Personal information
- Date of birth: 31 January 2000 (age 25)
- Place of birth: Gachsaran, Iran
- Height: 1.87 m (6 ft 2 in)
- Position: Striker; winger;

Team information
- Current team: Fajr Sepasi
- Number: 81

Youth career
- 2014–2017: Zob Ahan
- 2017–2018: Naft Gachsaran

Senior career*
- Years: Team / Apps / (Gls)
- 2018–2019: Persepolis / 6 / (1)
- 2019–2020: Shahin Bushehr / 11 / (0)
- 2020: Nassaji
- 2020–2021: Mes Rafsanjan
- 2021–2022: Havadar / 0 / (0)
- 2022–2023: Naft Gachsaran
- 2023–2024: Saipa / 17 / (6)
- 2024: Malavan / 0 / (0)
- 2024–2025: Naft Gachsaran / 7 / (3)
- 2025–: Fajr Sepasi / 11 / (1)

International career^{‡}
- 2017: Iran U17 / 3 / (2)

= Saeid Karimi =

Iranian footballer

Saeid Karimi (سعید کریمی; born 31 January 2000) is an Iranian football striker who plays for Fajr Sepasi in Azadegan League.

==Club career==
===Persepolis===
Karimi joined Persepolis in summer 2018 with a contract until 2022. He made his professional debut for Persepolis on February 1, 2019 in 1–0 win against Sepidrood as a substitute for Siamak Nemati and scored his first goal for the club.

==Career statistics==

| Club | Division | Season | League |  | Cup |  | Continental |  | Other |  | Total |  |
| Apps | Goals | Apps | Goals | Apps | Goals | Apps | Goals | Apps | Goals |
| Persepolis | Pro League | 2018–19 | 5 | 0 | 1 | 1 | 0 | 0 | 0 | 0 | 6 | 1 |
| Shahin Bushehr | Pro League | 2019–20 | 11 | 0 | 0 | 0 | 0 | 0 | 0 | 0 | 11 | 0 |
| Career total |  |  | 33 | 6 | 1 | 1 | 0 | 0 | 0 | 0 | 34 | 7 |

==Honours==
- Persepolis
- Persian Gulf Pro League (1): 2018–19
- Hazfi Cup (1) : 2018-19
- Iranian Super Cup (2): 2018, 2019

==Personal life==
On 10 November 2025, a case was filed against Karimi's wife after a video of her surfaced at a ceremony without wearing her hijab.

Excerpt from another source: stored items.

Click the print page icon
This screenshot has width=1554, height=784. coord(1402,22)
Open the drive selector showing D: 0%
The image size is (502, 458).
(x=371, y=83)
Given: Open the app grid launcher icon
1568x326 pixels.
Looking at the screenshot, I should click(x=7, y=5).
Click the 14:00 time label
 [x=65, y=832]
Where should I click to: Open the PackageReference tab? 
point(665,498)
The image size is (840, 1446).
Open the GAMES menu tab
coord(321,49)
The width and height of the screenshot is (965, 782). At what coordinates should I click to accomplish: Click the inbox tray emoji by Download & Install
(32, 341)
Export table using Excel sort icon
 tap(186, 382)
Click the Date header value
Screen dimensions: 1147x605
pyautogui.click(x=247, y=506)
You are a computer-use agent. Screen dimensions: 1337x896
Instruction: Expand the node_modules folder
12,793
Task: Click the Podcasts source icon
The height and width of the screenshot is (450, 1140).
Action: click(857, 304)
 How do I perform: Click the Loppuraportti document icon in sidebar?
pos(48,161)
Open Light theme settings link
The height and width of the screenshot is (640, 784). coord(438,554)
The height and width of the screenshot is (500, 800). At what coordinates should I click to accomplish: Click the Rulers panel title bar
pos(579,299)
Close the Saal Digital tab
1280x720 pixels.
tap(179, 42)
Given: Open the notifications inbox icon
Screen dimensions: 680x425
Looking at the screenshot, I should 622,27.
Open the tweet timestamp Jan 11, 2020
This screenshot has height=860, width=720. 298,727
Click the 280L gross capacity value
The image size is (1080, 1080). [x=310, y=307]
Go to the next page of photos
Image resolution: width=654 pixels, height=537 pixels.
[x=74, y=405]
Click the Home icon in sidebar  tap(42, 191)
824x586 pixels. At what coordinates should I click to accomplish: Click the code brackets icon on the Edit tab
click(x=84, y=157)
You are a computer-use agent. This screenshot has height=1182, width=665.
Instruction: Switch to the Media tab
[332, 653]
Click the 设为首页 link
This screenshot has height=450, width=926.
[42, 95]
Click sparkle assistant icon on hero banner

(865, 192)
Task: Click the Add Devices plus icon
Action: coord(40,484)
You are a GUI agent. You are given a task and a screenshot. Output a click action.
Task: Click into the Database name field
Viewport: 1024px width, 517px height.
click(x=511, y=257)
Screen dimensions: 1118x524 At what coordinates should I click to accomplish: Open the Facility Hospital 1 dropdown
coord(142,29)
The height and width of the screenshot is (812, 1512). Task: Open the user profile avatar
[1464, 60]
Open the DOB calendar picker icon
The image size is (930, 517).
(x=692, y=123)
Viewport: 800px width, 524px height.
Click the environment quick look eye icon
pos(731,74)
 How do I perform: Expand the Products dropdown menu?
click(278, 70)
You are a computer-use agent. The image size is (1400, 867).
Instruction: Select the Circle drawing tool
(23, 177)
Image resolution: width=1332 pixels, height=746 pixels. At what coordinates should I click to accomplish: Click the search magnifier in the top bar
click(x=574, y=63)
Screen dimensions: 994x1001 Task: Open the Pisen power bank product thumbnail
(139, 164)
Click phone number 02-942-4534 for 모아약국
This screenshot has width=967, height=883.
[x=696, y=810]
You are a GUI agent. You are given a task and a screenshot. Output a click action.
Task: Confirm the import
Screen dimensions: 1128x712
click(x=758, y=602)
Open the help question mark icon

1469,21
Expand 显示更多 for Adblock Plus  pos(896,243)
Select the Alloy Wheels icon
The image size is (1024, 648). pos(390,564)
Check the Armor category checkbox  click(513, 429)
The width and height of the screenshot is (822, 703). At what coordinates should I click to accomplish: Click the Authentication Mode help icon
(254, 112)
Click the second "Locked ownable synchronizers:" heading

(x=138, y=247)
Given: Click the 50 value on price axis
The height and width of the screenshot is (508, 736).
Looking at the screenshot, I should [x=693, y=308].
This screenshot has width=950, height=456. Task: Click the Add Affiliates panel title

Karimi claims the video was made without his or his wife's consent. On 2 January 2026, Karimi publicly supported the 2025–2026 Iranian protests by sharing a poem by the 11th-century Persian poet Farrukhi Sistani, which states: "Either we hit the enemy's head with a stone, or he hangs our head on a pendulum. The story in this time of deceit is, one killed is famous, while a hundred living are disgraced."